Giving a student his or her own personal tutor usually has a massive impact on a student’s rate of learning. A personal tutor can understand and address a student’s specific learning gaps and deliver teaching and practice exercises that perfectly match the student’s needs. It’s impossible to give every child in the world their own personal tutor, but it is possible to give every child their own personal virtual tutor using software.

Schools are ripe for this new generation of intelligent software that uses data, analytics and intelligent algorithms to make teaching more informed and effective and to help students learn better. The potential for such technology to democratize quality education and transcend the socio-economic barriers to progress is incredibly promising.

That aside, nascent, high-sophisticated education software is now forcing the current ecosystem to evolve, and investors should be excited about how the new world of K12 edtech is shaping up.
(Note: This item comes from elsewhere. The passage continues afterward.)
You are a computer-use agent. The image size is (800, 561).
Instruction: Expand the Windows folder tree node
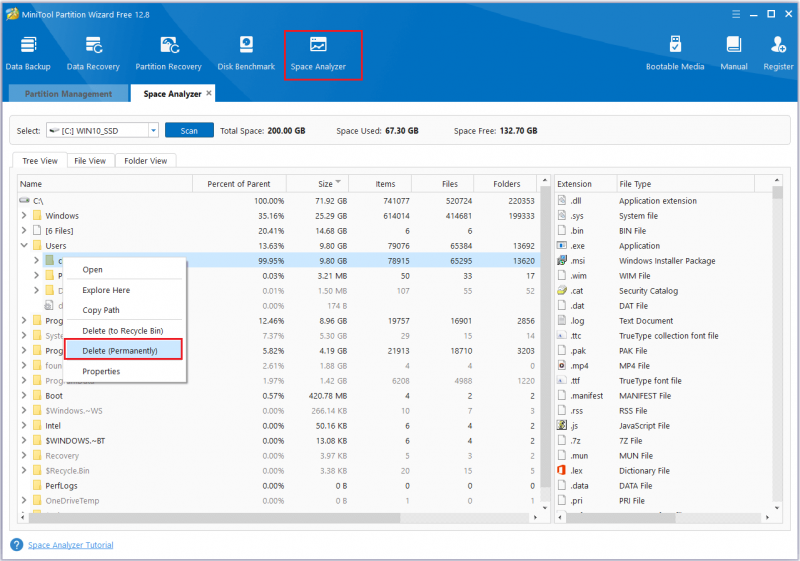[x=24, y=216]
Relatively few companies will be able to raise the funds and have the skills necessary to deliver the underlying technology for this new generation of software, and those that are first to market will achieve global scale. This is already happening with companies like Knewton and Duolingo — which received $150 million and $83 million of investment, respectively, and have acquired a worldwide user base.

Elsewhere, there are edtech ventures out there whose “reason to be” is to make it easier for small and new players to succeed — from lowering the cost of developing, launching and marketing an edtech app without the need to raise astronomical funds, to transforming the 200,000 or so applications in existence on the Apple App Store into something that is accountable, effective and instantly classroom ready. There are ventures that enable schools to pay a low-cost one-off subscription fee that gives them access to thousands of apps for free; no longer will they be locked into one incumbent application. What we are effectively seeing is the radical democratization of the edtech market.
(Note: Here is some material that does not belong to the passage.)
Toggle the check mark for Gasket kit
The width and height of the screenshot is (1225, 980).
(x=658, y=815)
In the classroom, we are seeing transformative innovations being deployed by way of edtech apps that give teachers access to valuable real-time data and insight into the classroom. In the past, teachers would test their students at the end of a term or topic and only at that point would they discover what students really knew — by which time it was too late to do anything about any learning gaps students might have. Now teachers are able to get this insight instantly in every class and change their teaching immediately to address any issues and ensure pupils achieve mastery of curriculum-mapped learning objectives. Technology of this kind is new, and it exists today.

Complementing rather than replacing traditional pedagogy, teaching and learning needs to be relevant to the next generation of students and teachers, and edtech — fueled by the proliferation of mobile devices — creates the very tools needed to achieve this. Technology can and must be mobilized to make the process more efficient and engaging in order to curtail the critical decline of quality teachers in the industry, as well as unlock a fascination within pupils for academic subjects that inspires them to pursue something at a higher level or even later as a career.
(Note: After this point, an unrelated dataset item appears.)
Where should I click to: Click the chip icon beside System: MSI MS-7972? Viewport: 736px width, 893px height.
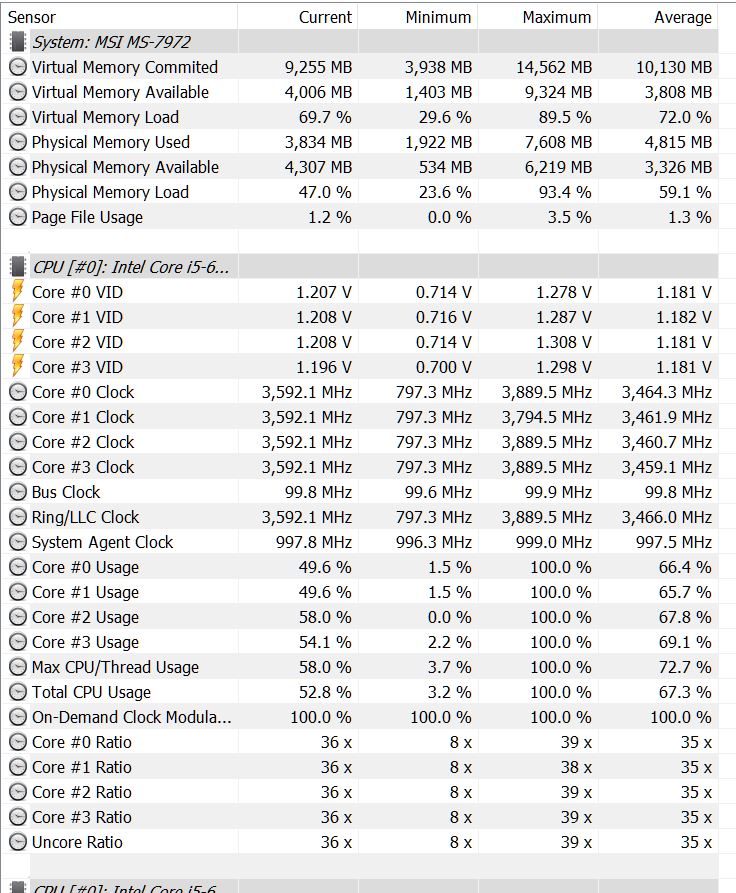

New opportunities brought about by a digital world pose new challenges and responsibilities for both educators and policymakers. But the significant shift in the ecosystem will see more schools invest in current transformative technology that will create accountability in a way that has never been seen. Adoption is still in its infancy, but the climate is ripe for a new wave of megabrands set to overturn not only the misconceptions around investment in edtech, but to also move the needle on student learning. We’re entering a new era in edtech; now has never been a more opportune time to take advantage of this space.